The heads of governments of Belarus and Russia, Andrey Kobyakov and Dmitry Medvedev, meet often: five times so far across the first five months of this year. This eloquently confirms the closeness of Belarusian-Russian economic integration. Their sixth meeting, in Mogilev, offers further example. The scheduled meeting of the Union State’s Council of Ministers enjoyed a rich agenda, including 27 major issues for our two states’ social and economic development.
Initially, the heads of governments discussed economic problems and results of cooperation between our two countries, including in the energy sphere. They focused on tariffs for supply of Russian natural gas to Belarus and a major integration project: construction of the first nuclear power station in Belarus, using Russian technologies and loans.

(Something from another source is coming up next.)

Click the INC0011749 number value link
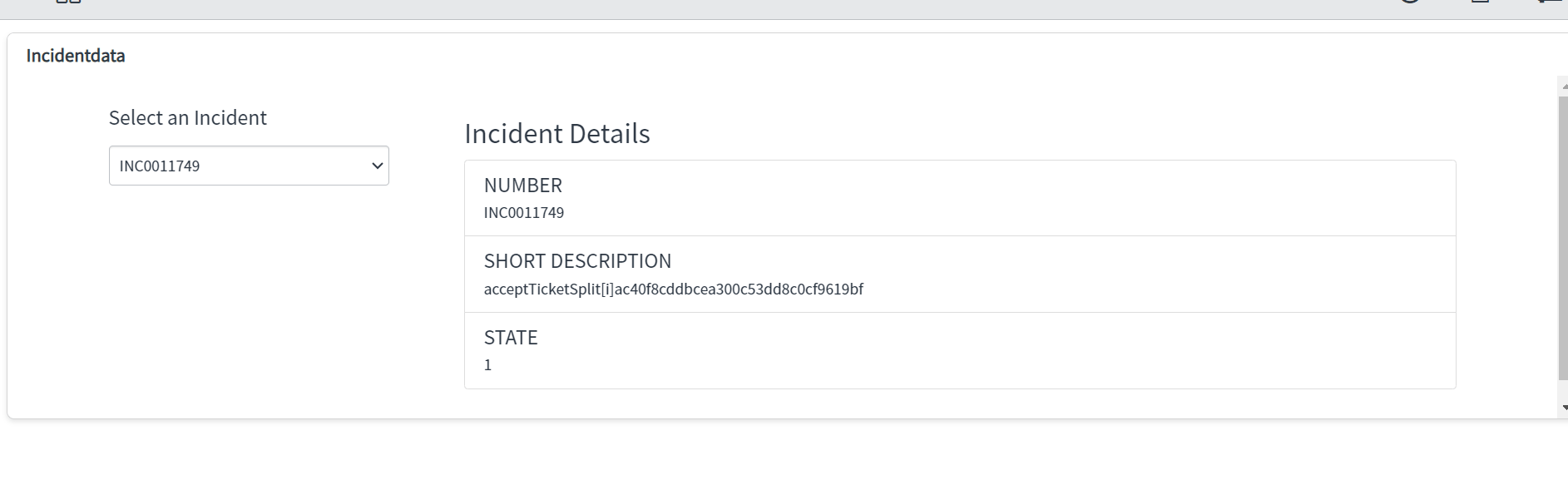The image size is (1568, 480). click(523, 212)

Trade and economic relations between Belarus and Russia were discussed and both positive and negative trends noted regarding economic cooperation.
Andrey Kobyakov commented, “Among the most complicated issues is falling commodity turnover in Dollar equivalent, due to the weakening of national currencies. Volumes have hardly changed, even growing since the beginning of this year.”

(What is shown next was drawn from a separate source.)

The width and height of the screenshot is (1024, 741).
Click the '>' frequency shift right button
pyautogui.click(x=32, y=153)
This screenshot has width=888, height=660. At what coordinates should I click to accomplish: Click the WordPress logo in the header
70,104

Figures confirm his words. Russia has strengthened its position as a leading trade partner for Belarus; import volumes to Belarus have increased from 54.8 to 56.6 percent, as a total share. Meanwhile, 48.3 percent of Belarus’ exports go to Russia.
Belarus has strengthened its position among Russia’s five major trade partners, behind China, the Netherlands, Germany and Italy. It is unequalled among the CIS countries. “We’re demonstrating stronger mutual integration interaction,” Mr. Medvedev confirmed.
Mr. Kobyakov named trade statistics for the first quarter of 2016 as confirmation of stabilisation. Mutual commodity turnover in this period increased by over 2.6 percent, with Belarusian exports growing by 4.4 percent and Russian exports to Belarus rising by 1.6 percent. He confirmed specific growth of mutual deliveries of production, showing coordinated development of Union State members.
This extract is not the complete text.